The order, directed at the Securities and Exchange Commission (SEC) and other agencies, aims to increase oversight of firms like Institutional Shareholder Services and Glass Lewis. These companies play a crucial role in helping institutional investors make decisions on how to vote in corporate elections. Their influence is substantial, given that their clients often hold significant stakes in major corporations.
Critics argue that the order is part of a broader strategy to diminish the role of investors in corporate governance. The White House claims that proxy advisers often prioritize political issues, such as environmental and social concerns, over financial returns. This debate highlights a growing divide between U. S. and European investors on the importance of factors like climate change and diversity in investment decisions.
Sarah Wilson, CEO of Minerva Analytics, a British proxy adviser, expressed concerns about the potential impact of the order on European investors. She emphasized that her clients seek long-term, risk-adjusted returns and are not driven by political ideologies. The order could disrupt their investment processes, she warned.
The directive also raises concerns about the future of shareholder proposals, which are often used to push for changes like limits on CEO pay and increased board accountability. If the SEC acts on the order, it could make it harder for investors to influence corporate decisions through proxy campaigns.
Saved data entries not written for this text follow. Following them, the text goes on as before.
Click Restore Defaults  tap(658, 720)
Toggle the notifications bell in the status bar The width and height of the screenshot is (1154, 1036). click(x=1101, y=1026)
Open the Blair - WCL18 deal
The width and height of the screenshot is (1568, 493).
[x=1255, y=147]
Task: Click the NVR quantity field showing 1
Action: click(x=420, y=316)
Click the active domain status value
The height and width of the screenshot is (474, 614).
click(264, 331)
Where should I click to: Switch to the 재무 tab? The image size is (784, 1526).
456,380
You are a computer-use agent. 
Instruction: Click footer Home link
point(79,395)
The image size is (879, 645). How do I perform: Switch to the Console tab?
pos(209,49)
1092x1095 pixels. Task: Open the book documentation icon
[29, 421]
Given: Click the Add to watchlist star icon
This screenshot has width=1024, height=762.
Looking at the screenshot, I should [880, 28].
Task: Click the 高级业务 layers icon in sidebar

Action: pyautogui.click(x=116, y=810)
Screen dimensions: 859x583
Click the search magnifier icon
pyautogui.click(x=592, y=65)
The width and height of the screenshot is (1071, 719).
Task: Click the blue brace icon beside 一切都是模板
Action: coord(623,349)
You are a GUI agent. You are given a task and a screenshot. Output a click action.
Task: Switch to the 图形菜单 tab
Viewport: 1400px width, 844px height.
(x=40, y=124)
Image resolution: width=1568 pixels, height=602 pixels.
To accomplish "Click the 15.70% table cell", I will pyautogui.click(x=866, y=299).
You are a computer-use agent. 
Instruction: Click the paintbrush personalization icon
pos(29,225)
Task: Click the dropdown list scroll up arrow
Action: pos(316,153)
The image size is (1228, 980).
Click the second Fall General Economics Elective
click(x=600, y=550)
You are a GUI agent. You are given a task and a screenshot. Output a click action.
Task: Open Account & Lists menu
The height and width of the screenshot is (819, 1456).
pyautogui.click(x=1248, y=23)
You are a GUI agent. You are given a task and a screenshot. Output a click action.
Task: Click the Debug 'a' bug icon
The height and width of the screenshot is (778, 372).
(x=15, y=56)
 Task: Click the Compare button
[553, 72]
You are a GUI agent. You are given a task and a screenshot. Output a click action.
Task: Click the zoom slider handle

Sanford Lewis, an attorney representing shareholder activists, criticized the order for undermining the link between issues like diversity and environmental policies and financial performance. He argued that the White House is imposing its views on investors, potentially harming long-term value creation.
On the other hand, U. S. business trade groups have welcomed the order, stating that it will remove political influences from business decisions and protect shareholder returns. Charles Crain of the National Association of Manufacturers argued that the order addresses the outsized influence of proxy advisers and their lack of regulation.
Michael Littenberg, an attorney, framed the order as part of a broader debate on balancing market robustness and investor protections. He suggested that the current changes could lead to a significant recalibration of corporate governance.
A White House official defended the order, stating that it aims to strengthen investors' focus on maximizing returns. The official claimed that the order targets monopolistic practices by foreign-owned proxy advisers pushing political agendas.
The order comes amid ongoing scrutiny of proxy advisers, who have faced backlash from top CEOs and support from Democratic officials and pension fund leaders. Despite some legal victories, such as overturning a Texas law restricting ESG advice, the firms continue to face pressure to reduce their support for environmental and social shareholder resolutions.
Dan Crowley, a partner at K&L Gates, argued that the order perpetuates a false dichotomy between ESG considerations and financial returns. He emphasized that most large investors care about ESG factors precisely because of their impact on long-term, risk-adjusted returns.